The profile of the typical Massage Therapist is as follows; “45 year-old married women (78%-83%) part time secretary/massage therapist with 500 hours of massage therapy training, 2 years of college (AA Degree), 5.6-7.8 years’ experience, who lives in (California, Florida, Texas, or Washington,)[5]. She works doing massage or a combination of massage related activities approximately 15.38-15.4 hours per week working both in a spa/chiropractors office or as a massage teacher (23%) and in private practice. She does 39 actual massages per month or 9.75 massages per week. She practices mostly Swedish massage (37%), deep tissue/neuromuscular (34%), Myofascial therapy (6.4), energy work (3.4%) and sports massage (3.1%). She charges her private clients $58 per hour. Between her private practice and independent contractor (spa/chiro=she is paid per client) work she makes an average of $23.66-$39 ($31.33 mid-point) per hour with a median income per year of $14,500-$29,250.[6] [7] ($21,875 mid-point) With her other secretarial job (25 hours per week) she earns a total of $32,506. The total household income including her husbands is $60,397 ($65,946 is considered a nationwide median income level for a married couple). She is probably pretty tired at the end of her workweek. She likes doing massage therapy because of the flexible schedule and alternately wants more clients but dreads increasing her workload (55%). Doing massage she has found is hard physical labor and you can only work on so many people a day or week without becoming exhausted. Most of her existing clients refer new clients. This means the hourly pay should be increased. It would be difficult for single women to survive on her own on the current Massage Therapist salary. 

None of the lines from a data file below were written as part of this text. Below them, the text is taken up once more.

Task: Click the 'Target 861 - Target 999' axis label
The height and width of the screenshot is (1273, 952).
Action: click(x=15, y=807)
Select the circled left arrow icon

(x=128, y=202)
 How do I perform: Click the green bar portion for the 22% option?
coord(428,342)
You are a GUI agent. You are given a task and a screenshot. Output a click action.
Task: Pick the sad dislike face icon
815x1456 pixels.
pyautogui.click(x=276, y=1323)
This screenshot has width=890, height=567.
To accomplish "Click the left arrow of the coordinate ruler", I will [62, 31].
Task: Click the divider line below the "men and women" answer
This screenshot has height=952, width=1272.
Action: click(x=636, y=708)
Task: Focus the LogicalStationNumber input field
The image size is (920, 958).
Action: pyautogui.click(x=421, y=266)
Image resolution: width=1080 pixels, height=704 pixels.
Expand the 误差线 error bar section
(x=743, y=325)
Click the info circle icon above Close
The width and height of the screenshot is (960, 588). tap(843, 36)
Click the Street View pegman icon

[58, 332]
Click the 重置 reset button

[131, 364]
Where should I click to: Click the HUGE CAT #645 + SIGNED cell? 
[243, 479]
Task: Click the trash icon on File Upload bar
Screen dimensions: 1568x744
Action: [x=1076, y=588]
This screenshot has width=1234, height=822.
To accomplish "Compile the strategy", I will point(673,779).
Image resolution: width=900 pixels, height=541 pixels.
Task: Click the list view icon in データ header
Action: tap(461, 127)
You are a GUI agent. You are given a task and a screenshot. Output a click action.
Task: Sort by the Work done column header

“Does massage really help people with their medical conditions? The Massage Profession needs to do a literature review and perhaps more research to find out. Consumer surveys only tell us that our clients think so. Does increasing the educational hours of the therapist improve the effectiveness of treatment? Are chiropractors, for example, comparatively more effective than massage therapists in relieving client’s pain from a medical condition? Has this comparative research even been done? One hypothesis is this; Metabolic disturbances in connective tissue which cause most of the mild to moderate pain people seek out soft tissue professionals for, is corrected by general massage techniques (neurological reflexes on the skin increase circulation to deeper connective tissue) and does not require specialized massage training. Why Do We Hurt? These massage techniques are more effective than chiropractic, physical therapy, acupuncture, or even more specialized massage techniques (Orthopedic massage ect). The notion that more education is needed or the professional restructuring is based on reasonable but factually incorrect fixed ideas. Philosophical Basis... Educational institutions, seminar leaders, and the spa industry probably benefit financially. These political/economic forces may even perpetuate these fixed ideas. In other words, businesses, which sell education or profit from cheap labor, may not want to support a counter intuitive or a financially inconvenient truth. Recall this is only a hypothesis (generally stated). The benefit of researching the truth of this hypothesis to the typical massage therapist is tremendous. Instead of working 2 or more jobs and still living significantly below the median income level she could have a comfortable life with less work and more profit. Our well-loved massage therapist could move out of her apartment, buy a home in the suburbs, get some health insurance, get her teeth fixed and send her kids to a private school. If she doesn’t much like her husband she can drop him too.”